Selected extract →
○ ○ ○ ○ ○ ○ ○

Artificial intelligence is entering the era of self-improvement.
On Thursday afternoon, OpenAI released a new cutting-edge coding model that the company said assisted in its own creation.
“GPT-5.3-Codex is our first model that was instrumental in creating itself,” OpenAI stated in a blog post accompanying the model’s release. “The Codex team used early versions to debug its own training, manage its own deployment, and diagnose test results and evaluations — our team was blown away by how much Codex was able to accelerate its own development.”
As an AI-powered coding model, Codex allows users to build complex software programs and applications using instructions written in natural language. While AI researchers and engineers used to write individual lines of code, coding models such as Codex, Anthropic’s Claude Code and Cursor outsource line-by-line writing to AI, while humans are only required to provide high-level instructions.
These new AI systems and coding assistants are revolutionizing how developers write software, but they’re also changing how AI companies themselves are developing the next generation of AI models and coding assistants.
This tightening feedback loop, in which AI systems help design their successors, are changing the business of AI and breaking down walls between internal teams, while also raising questions about safety and the role of human engineers.
The new coding model released Thursday afternoon, entitled GPT-5.3-Codex, builds on OpenAI’s GPT-5.2-Codex model and combines insights from the AI company’s GPT-5.2 model, which excels on non-coding tasks like text analysis and reasoning.
OpenAI says the new model runs 25% faster than the previous version and achieves state-of-the-art performance while using fewer computing resources. OpenAI also said the model is the first to be designated as “high-capability” for cybersecurity-related tasks as defined by its internal risk-management assessments and guidelines.
Increasingly capable coding models have been projected to ease hackers’ or bad actors’ ability to conduct cyberattacks, while also potentially boosting cyber defenses.
Alex Embiricos, who leads the Codex team’s product division, said the increasing speed and capabilities of coding agents is supercharging AI development. “If you look at where we were and the amount of progress we’ve had in the past year on our models’ coding ability, it’s crazy,” Embiricos told NBC News. “I think the velocity there has been super high.”

○ ○ ○ ○ ○ ○ ○

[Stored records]
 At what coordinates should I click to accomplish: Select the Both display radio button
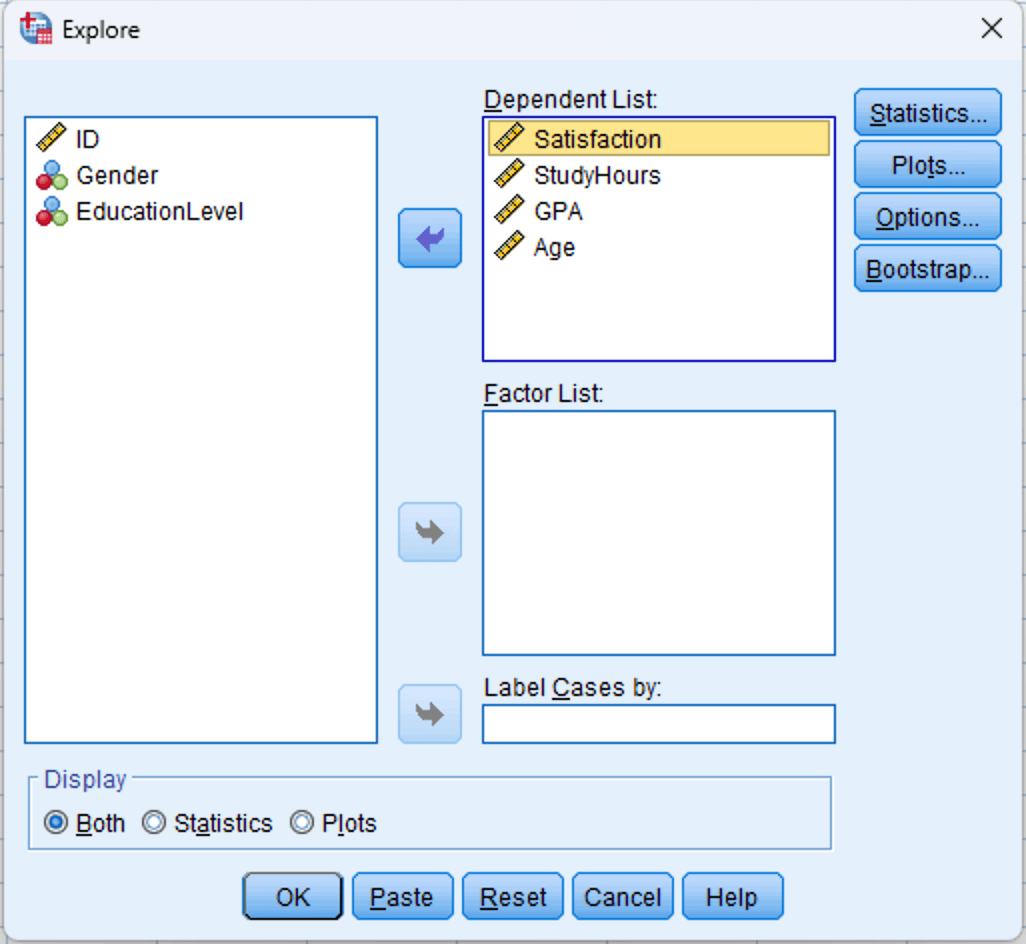point(57,823)
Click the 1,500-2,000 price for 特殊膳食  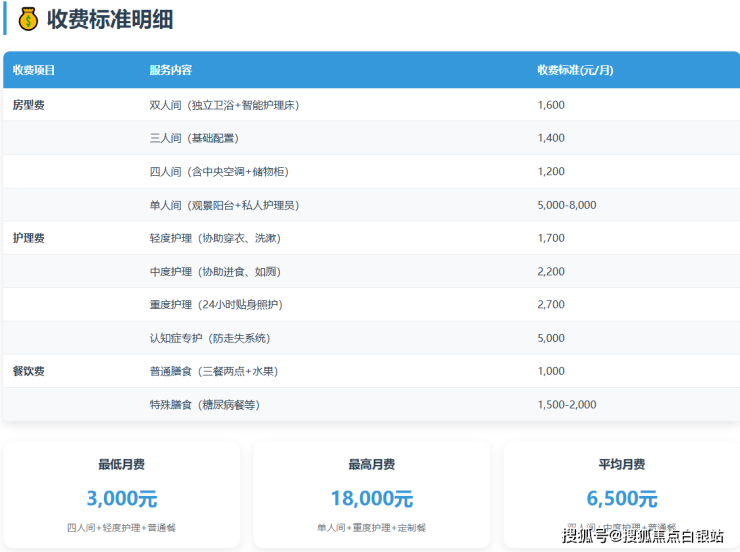coord(566,405)
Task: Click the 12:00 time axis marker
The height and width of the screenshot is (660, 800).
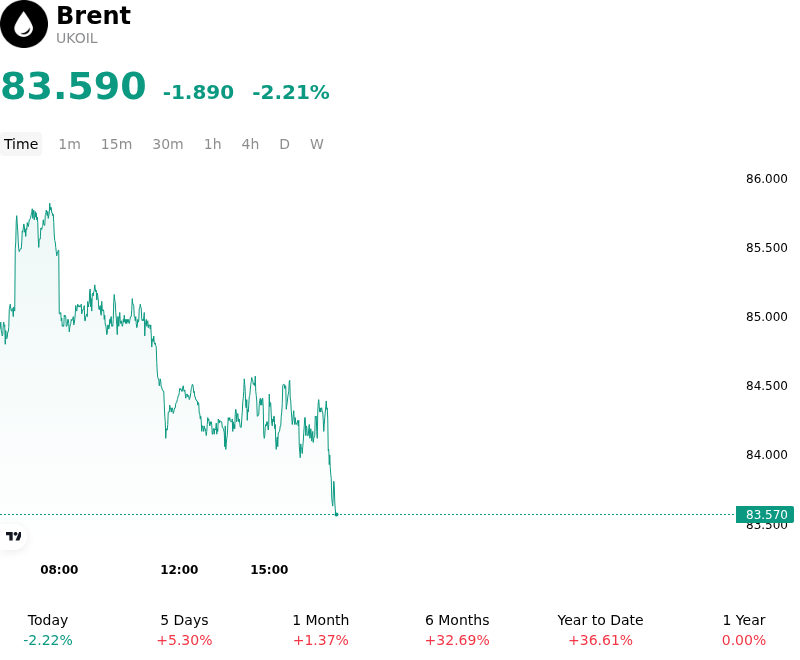Action: click(x=179, y=570)
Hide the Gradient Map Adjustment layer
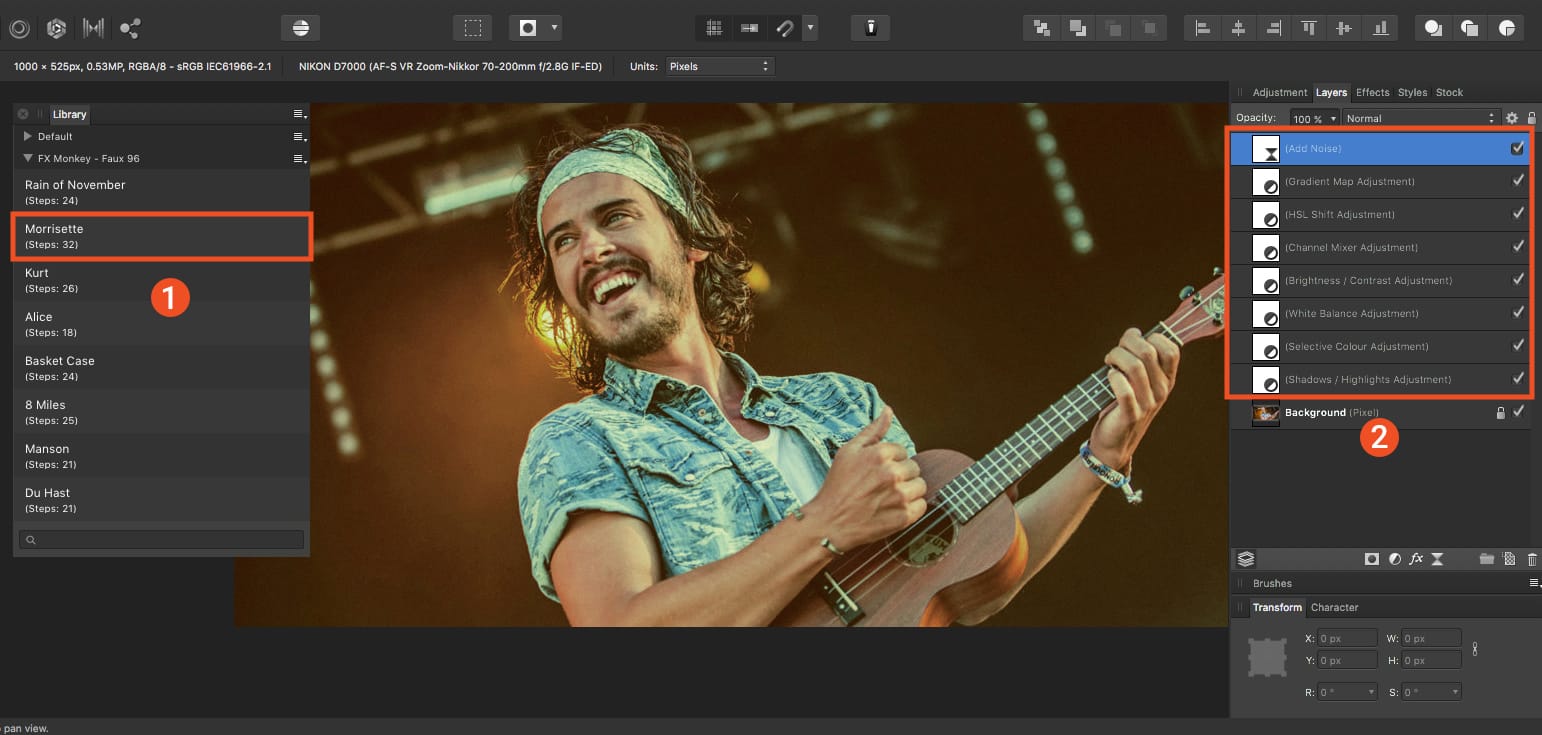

○ ○ ○ ○ ○ ○ ○

Resume the article on OpenAI's GPT-5.3-Codex coding model, starting right after its final sentence. These lines are not needed for the work.

“Researchers are using Codex themselves,” he said. “A researcher will do a training run, and they’ll be using Codex to ‘babysit’ or monitor that training run, or they’ll use Codex to analyze some data about the training run, or they’ll use Codex to clean up a data set or something like that.” Embiricos said developers and engineers across OpenAI are using Codex not only to write new code, but also to validate and evaluate code to ensure it is effective and efficient.
Beyond creating the underlying models that generate code, AI is also being harnessed to create the interfaces that customers and developers outside the company use to write code. On Monday, OpenAI released a Codex desktop app that is meant to assist in managing multiple largely autonomous AI computing tasks simultaneously.
The app, meant to enable users to more easily create code and orchestrate multiple autonomous personal coding assistants, or AI coding agents, has already been downloaded more than 500,000 times.
Ed Bayes, who leads product design for Codex, said the rise of Codex and coding models had completely changed how he designs products like the app. “I spend 90% of my time in code now. A year ago, it was flipped, and it was maybe 10%,” Bayes told NBC News, reminiscing about using graphic design software or laying out design prototypes using Photoshop. “It’s radically changing the way that people are able to build and prototype.”
Bayes said the new app, meant to both appeal to seasoned coding veterans and welcome less experienced coders with its intuitive layout and natural-language inputs, was itself a product of increasingly powerful Codex models. “A year ago, you couldn’t build software in such a short period of time without it looking like it was built in such a short period of time. But now, engineers are becoming designers. Designers are becoming engineers. I think these walls are starting to kind of fall down.”
AI engineers and researchers at companies such as OpenAI and rival Anthropic have long sought to apply AI systems to the problem of developing AI models themselves. In October, OpenAI CEO Sam Altman stated the company aimed to have “an automated AI research intern by September” and a “true automated AI researcher by March of 2028.”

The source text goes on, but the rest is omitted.